> **Source document**:

>>>>

Featured Post

When You've Reached Your Limit

I was listening to the radio station KLOVE today as I was driving and heard a Christian singer talk about a time in his life when he was de...

Tuesday, April 18, 2017

What Is It About Your Care Team That Makes A BIG Difference?

You are in a position to choose what makes the difference in your mental health care starting with your care team. Some of it is a little harder to find, but if you're willing to be flexible with your time and distance then there's a really good chance you can find the people you need for your care. And the power of prayer makes a big difference, as well. What am I talking about specifically? YOU NEED CHRISTIANS ON YOUR MENTAL HEALTH CARE TEAM. Starting with a counselor/psychologist-do your research. There is nothing wrong with coming right out and asking the person who answers the phone, "Is this a Christian counseling (or psychology) service?" If not, move on. You can start your research on the internet or ask friends who may know someone in your community. FINDING A CHRISTIAN COUNSELOR/PSYCHOLOGIST IS THE MOST IMPORTANT PERSON ON YOUR CARE TEAM. Why? This is the person you are going to share everything about your depression with, your triggers, discussing anything you want to aid in your care. In turn, your counselor should provide you insight about your yourself, your depression, tools you can use in situations when you need help getting through something that triggered your depression, for example. You should always be talking more than your counselor/psychiatrist in your sessions. Your first session may require he/she talk more, but typically you should be talking about yourself. Then they interject what they notice or ask questions about something you said. I went to a Christian counselor I was referred to out of my first hospital stay, but it didn't work out. I met with her twice. She talked about herself both times a lot. So, I moved on to another one who happened to be my social worker from the hospital I stayed at. She worked at the private practice my Christian psychiatrist--who I also met and was my doctor at that same hospital--had outside of working at the hospital. I've had quite a few counselors or psychologists through my life before I got saved and after so I learned what made a good one and what didn't. And sometimes the Christian counselor you find just isn't a good match and that's okay. Go looking for another one. You will be so happy you did.

What about a psychiatrist? If you have spent time with your Christian counselor/psychologist and he/she recommends at some point you seeing a psychiatrist then this would be your next care team member. (A psychiatrist can write prescriptions for medications, but a counselor/psychologist cannot.) It would be fantastic if your Christian counselor/psychologist knew a Christian psychiatrist for your referral, but it may not be the case. He/she may know a very good one, but they may not be a Christian. In my opinion, when it comes down to medicine, I would rather just have a good doctor, Christian or not. Remember, nothing is impossible with God and He's in control. This person (psychiatrist) of your care team may be someone you may have to travel outside of your home boundary to go see if you live in a small town. And you may have to do the same to find a Christian counselor/psychologist.

<<<<

> **Work item**:
Continue the blog post on choosing a Christian mental health care team from the point where it stops.

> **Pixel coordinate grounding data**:
>>>>

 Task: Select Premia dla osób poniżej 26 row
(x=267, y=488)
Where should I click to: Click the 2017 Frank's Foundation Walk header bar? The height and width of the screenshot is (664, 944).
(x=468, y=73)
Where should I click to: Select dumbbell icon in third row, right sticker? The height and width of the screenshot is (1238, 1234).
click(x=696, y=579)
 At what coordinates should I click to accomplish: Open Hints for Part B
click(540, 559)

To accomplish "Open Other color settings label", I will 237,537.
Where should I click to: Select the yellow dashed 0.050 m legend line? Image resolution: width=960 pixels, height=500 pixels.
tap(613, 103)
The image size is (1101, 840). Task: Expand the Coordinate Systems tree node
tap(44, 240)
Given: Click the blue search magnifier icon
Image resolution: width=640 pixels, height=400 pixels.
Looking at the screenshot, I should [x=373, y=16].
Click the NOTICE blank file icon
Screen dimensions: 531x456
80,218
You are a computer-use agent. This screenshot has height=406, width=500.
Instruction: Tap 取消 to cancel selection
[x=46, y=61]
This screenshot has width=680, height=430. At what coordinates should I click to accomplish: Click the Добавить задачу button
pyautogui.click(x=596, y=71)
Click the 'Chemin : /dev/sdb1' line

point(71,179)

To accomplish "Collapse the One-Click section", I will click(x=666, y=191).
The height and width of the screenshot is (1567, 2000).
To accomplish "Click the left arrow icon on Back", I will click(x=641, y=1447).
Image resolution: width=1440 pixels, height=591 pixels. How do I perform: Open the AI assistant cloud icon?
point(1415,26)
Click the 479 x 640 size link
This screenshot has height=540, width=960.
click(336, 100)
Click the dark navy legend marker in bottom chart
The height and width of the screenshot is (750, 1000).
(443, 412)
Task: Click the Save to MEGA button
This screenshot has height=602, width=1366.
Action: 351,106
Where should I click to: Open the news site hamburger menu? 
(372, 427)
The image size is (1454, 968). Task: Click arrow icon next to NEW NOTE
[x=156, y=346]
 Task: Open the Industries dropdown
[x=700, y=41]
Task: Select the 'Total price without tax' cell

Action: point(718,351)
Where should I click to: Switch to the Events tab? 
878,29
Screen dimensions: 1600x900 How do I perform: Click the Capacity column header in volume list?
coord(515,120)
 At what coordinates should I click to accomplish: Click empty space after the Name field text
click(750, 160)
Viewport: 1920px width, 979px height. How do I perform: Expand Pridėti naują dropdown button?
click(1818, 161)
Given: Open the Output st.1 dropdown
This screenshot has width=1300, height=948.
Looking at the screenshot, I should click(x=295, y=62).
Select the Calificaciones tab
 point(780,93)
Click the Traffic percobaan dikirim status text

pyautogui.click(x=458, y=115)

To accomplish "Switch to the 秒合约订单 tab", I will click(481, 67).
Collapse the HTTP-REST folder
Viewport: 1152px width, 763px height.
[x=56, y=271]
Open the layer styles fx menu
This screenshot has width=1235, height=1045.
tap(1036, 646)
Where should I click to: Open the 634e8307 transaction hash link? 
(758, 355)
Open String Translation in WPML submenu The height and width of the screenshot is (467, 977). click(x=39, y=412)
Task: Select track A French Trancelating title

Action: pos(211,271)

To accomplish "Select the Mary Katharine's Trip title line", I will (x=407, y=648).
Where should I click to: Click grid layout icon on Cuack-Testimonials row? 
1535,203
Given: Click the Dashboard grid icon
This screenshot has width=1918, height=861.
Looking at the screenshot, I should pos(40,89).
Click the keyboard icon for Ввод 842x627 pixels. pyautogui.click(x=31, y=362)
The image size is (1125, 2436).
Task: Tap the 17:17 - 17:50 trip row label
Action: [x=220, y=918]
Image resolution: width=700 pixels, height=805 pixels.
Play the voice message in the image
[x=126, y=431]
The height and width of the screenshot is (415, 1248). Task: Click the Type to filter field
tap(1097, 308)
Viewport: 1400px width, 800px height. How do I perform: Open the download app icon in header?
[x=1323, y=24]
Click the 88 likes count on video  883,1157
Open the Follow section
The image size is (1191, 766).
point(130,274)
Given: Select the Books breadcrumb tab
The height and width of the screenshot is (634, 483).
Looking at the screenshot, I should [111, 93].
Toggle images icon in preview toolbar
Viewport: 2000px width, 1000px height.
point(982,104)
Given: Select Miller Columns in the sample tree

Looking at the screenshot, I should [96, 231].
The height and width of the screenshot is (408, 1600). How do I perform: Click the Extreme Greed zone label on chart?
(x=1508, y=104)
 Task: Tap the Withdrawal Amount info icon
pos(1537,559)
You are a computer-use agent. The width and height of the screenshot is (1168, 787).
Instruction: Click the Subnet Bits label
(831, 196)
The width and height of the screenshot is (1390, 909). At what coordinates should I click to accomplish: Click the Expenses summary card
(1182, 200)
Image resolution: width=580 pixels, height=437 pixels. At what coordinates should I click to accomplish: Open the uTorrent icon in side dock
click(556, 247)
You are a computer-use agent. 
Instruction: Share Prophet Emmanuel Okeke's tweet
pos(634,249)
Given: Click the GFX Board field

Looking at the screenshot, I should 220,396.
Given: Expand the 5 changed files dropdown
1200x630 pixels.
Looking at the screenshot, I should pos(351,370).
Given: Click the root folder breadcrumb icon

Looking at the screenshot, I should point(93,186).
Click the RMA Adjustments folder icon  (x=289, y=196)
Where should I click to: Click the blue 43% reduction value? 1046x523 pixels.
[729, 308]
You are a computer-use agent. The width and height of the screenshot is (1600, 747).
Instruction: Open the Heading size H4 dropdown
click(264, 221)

<<<<

> **Result for this task**:
So, the only obvious question that may be lurking in your mind might be, "Why do they have to be Christian?" You might be surprised how this is not so obvious to Christians as you would think. There are certainly more Christian counseling services now probably than when I was seeing one. When I was my lowest at the hospital and then naturally found out that several people working there were Christians was such a comfort to me--that I just knew I wanted to keep going to the Christian psychiatrist when I got out and the counselor who worked out of his office. That was like a given to me. I wouldn't have had it any other way. The big difference about your care team being Christian is that for one--they will pray for their patients. To me, that's huge. They will relate to you and your problems from a Christian perspective, not introducing non-biblical ways in handling your emotions, behavior and attitudes. He/she will be positive and optimistic in always approaching things knowing God's in control and focus on what you can do in the here and now and keeping God in the equation. A non-believer won't do that. You can talk freely about being a Christian knowing your counselor can relate and understand you from a spiritual standpoint.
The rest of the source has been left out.